::: Entries shown :::

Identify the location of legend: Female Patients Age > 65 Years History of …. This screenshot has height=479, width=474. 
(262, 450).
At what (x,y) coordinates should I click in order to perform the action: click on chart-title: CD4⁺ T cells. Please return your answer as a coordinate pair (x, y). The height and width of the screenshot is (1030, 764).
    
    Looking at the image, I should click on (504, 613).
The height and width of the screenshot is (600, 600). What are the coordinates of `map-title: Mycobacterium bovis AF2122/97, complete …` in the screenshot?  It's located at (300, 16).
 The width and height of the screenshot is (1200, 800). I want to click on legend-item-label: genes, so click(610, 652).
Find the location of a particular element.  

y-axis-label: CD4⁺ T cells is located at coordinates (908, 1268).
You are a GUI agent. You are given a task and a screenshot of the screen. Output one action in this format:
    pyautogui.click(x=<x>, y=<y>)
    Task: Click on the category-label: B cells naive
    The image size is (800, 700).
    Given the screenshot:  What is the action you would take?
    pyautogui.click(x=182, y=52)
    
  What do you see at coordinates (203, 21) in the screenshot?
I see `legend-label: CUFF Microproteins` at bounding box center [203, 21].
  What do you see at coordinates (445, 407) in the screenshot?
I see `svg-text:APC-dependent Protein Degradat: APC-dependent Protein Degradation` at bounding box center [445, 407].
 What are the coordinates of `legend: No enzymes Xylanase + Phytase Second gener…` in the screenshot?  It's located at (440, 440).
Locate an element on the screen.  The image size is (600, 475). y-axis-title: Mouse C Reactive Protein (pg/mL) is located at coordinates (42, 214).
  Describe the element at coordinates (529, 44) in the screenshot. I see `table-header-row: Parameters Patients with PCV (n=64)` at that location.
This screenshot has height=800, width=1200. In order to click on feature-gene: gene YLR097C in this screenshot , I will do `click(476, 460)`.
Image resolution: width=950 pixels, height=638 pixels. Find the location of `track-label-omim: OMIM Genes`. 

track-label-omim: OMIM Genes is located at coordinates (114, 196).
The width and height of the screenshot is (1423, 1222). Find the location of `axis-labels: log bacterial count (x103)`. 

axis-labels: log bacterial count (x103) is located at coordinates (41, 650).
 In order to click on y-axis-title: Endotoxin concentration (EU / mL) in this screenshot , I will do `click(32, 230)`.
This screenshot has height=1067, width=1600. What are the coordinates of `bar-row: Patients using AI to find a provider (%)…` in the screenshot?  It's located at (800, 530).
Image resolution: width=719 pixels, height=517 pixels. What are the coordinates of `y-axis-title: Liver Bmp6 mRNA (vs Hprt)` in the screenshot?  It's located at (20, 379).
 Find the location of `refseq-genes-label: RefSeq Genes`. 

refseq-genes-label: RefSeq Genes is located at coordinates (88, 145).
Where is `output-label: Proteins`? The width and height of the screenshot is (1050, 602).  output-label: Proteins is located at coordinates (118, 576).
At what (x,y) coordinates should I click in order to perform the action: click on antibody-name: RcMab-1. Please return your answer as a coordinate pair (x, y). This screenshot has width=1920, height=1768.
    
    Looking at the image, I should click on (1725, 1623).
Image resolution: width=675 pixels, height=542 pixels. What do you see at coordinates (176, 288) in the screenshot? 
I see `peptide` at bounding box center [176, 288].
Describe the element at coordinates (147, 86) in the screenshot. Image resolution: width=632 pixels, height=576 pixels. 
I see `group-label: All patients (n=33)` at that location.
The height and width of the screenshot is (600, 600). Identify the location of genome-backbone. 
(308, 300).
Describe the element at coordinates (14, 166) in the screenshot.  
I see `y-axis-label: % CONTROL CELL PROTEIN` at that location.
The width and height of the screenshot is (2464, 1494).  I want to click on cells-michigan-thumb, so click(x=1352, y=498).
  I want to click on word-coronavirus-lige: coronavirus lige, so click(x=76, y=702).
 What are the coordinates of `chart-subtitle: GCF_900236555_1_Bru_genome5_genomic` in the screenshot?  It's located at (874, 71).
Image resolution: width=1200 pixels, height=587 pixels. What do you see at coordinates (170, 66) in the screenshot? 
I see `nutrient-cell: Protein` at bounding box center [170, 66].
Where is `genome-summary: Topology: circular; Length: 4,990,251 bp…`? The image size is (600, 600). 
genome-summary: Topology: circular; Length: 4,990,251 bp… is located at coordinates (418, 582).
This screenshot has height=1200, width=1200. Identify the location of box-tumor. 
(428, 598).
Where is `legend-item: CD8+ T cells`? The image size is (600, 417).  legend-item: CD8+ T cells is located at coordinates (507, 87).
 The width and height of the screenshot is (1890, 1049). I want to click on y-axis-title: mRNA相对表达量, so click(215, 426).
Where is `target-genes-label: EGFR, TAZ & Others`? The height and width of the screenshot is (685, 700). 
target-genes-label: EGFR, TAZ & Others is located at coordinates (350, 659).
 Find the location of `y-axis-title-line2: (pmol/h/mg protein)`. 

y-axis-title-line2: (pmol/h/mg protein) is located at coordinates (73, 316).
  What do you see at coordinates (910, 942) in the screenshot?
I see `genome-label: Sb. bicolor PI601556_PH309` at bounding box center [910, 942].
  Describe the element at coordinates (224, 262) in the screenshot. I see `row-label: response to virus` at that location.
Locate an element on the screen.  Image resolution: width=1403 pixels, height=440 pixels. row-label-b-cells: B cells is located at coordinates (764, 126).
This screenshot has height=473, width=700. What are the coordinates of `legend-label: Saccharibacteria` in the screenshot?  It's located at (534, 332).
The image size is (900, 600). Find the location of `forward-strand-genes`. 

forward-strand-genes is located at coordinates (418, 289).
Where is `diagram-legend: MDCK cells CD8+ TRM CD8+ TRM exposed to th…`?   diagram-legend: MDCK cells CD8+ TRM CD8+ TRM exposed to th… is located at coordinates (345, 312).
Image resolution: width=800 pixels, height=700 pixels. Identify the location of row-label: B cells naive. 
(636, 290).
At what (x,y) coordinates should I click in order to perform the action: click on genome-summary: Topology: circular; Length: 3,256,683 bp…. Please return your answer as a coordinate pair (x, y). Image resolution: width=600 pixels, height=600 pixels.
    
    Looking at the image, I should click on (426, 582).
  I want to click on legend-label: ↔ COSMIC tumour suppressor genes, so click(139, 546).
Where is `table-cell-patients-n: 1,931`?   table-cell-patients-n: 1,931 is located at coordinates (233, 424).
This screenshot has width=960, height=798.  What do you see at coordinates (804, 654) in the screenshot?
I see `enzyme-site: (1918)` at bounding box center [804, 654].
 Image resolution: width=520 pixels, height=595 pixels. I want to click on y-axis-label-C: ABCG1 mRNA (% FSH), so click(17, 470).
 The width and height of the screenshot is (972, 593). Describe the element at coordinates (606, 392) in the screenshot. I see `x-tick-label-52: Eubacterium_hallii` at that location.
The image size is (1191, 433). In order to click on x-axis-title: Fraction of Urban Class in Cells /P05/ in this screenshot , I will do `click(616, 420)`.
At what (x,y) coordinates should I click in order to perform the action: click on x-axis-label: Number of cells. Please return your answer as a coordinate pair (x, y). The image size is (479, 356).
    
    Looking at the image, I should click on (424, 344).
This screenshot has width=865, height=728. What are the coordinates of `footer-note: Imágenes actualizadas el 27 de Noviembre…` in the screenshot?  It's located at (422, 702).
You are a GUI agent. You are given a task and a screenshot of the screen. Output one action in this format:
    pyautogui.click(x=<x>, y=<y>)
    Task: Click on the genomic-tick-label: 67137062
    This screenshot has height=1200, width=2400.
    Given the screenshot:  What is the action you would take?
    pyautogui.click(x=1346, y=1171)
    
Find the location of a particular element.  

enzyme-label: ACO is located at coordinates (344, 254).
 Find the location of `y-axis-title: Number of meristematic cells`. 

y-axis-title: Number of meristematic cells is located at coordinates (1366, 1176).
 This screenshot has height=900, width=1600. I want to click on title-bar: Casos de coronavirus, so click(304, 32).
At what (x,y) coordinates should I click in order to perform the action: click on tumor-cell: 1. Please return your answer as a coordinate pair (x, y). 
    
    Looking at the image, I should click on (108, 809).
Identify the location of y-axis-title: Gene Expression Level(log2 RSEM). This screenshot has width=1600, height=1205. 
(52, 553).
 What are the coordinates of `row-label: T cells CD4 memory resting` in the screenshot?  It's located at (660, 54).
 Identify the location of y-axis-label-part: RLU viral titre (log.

:::

• **About this task**
For each line of the entries that holds the word "will", pull that line out.

• **Reply to the task**
This screenshot has height=800, width=1200. In order to click on feature-gene: gene YLR097C in this screenshot , I will do `click(476, 460)`.
 In order to click on y-axis-title: Endotoxin concentration (EU / mL) in this screenshot , I will do `click(32, 230)`.
The image size is (1191, 433). In order to click on x-axis-title: Fraction of Urban Class in Cells /P05/ in this screenshot , I will do `click(616, 420)`.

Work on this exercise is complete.